Calculus for the Modern Engineer: Putting the Joy Back in Learning Advanced Mathematics

TL;DR

The paper addresses the misalignment between traditional calculus curricula and the computational needs of modern engineering. It presents a pilot where a 4-credit course reorders and unifies calculus topics, emphasizes computation in Julia, and ties theory to robotics-focused case studies via three pillar projects and an open-source textbook. The study reports strong student engagement and learning gains, with positive assessments and actionable feedback for future iterations, including broader applications and increased coding challenges. This work offers a scalable model for updating engineering mathematics education to integrate computation, visualization, and real-world problem solving.

Abstract

Many engineering students enter college excited about math and physics, only to have their enthusiasm dimmed by a rigid, outdated calculus curriculum.

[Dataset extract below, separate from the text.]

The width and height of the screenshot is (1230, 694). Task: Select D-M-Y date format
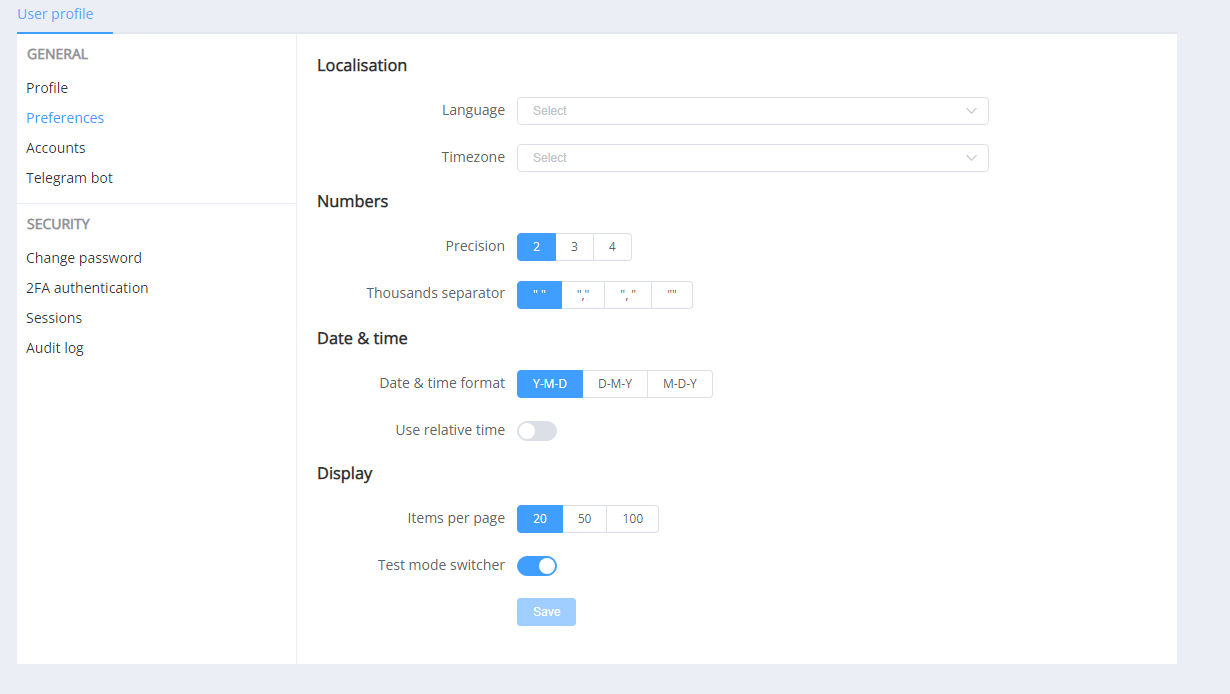click(x=615, y=384)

The University of Michigan's Robotics Department is piloting a new 4-credit course, ``Calculus for the Modern Engineer,'' to reintroduce the excitement of learning advanced mathematics. Integrating Differential and Integral Calculus, vector derivatives, and Ordinary Differential Equations (ODEs) into a unified one-semester curriculum, the course emphasizes conceptual mastery and real-world applications. It starts with definite integration -- building on students' intuitive understanding of sums -- before progressing through limits, differentiation, antiderivatives, and ODEs. By leveraging computational tools like Julia, Large Language Models (LLMs), and Wolfram Alpha Pro, it reduces reliance on tedious hand calculations. Case studies in numerical integration, optimization, and feedback control connect theory to engineering challenges. Supported by an open-source textbook and programming assignments, the course equips students with modern computational skills and reignites their passion for mathematics.